Croatia soon to organise new meeting of EU tourism ministers

“… Tourism Minister Gari Cappelli will organise in the coming days, as he has done before, a new meeting of EU tourism ministers, following the release of the European Commission’s documents, so that they could agree on operational implementation,” Plenkovic said.

He assessed that it was important for Croatia to reactivate, by relaxing restrictions, its economy as much as possible, including tourism, and that to that end the measures introduced to facilitate crossing the borders for business reasons would also increasingly serve to revitalise tourism.

“Croatia’s talks with neighbouring countries that are equally successful in fighting COVID-19 serve a similar purpose,” Plenkovic said.

Asked which countries Croatia had talked to about cooperation in tourism and when the first tourists might arrive, he said that they were in talks with “many” countries.
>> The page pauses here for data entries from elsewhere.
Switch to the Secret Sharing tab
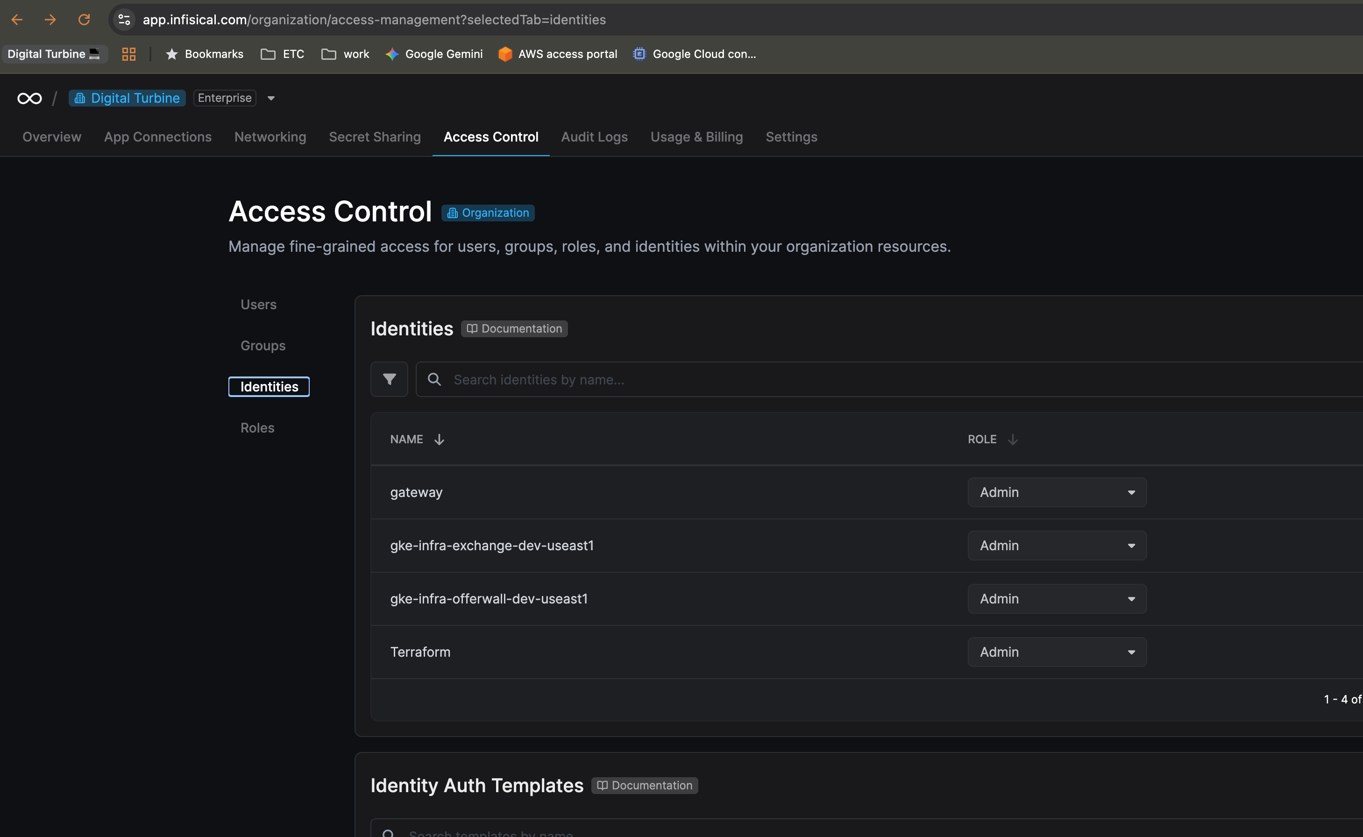 point(374,137)

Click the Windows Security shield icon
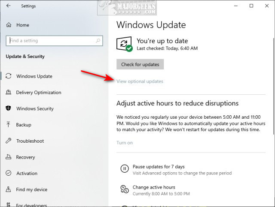click(x=9, y=108)
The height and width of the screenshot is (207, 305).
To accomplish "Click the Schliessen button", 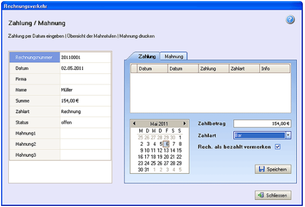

“The tourism minister is talking to his colleagues, and I talked to a large number of prime ministers – in Slovenia, Hungary, Austria, Slovakia, the Czech Republic, Germany and in a score of other interested countries,” Plenkovic said.

Croatia is more than an attractive destination for all those who know us, and it is in our interest that the tourists who arrive act the same as Croatian citizens in the corona crisis, that is, extremely responsible, said the PM.

The European Commission recommended on Wednesday a gradual and coordinated lifting of travel restrictions between member states or regions within them that have similar epidemiological situations in order to salvage as much of the tourist season as possible.

The EC released guidelines and recommendations, which are not binding on member states, but can help to lift the travel restrictions in a coordinated way and to gradually activate the tourism sector after several months of complete standstill caused by the coronavirus pandemic.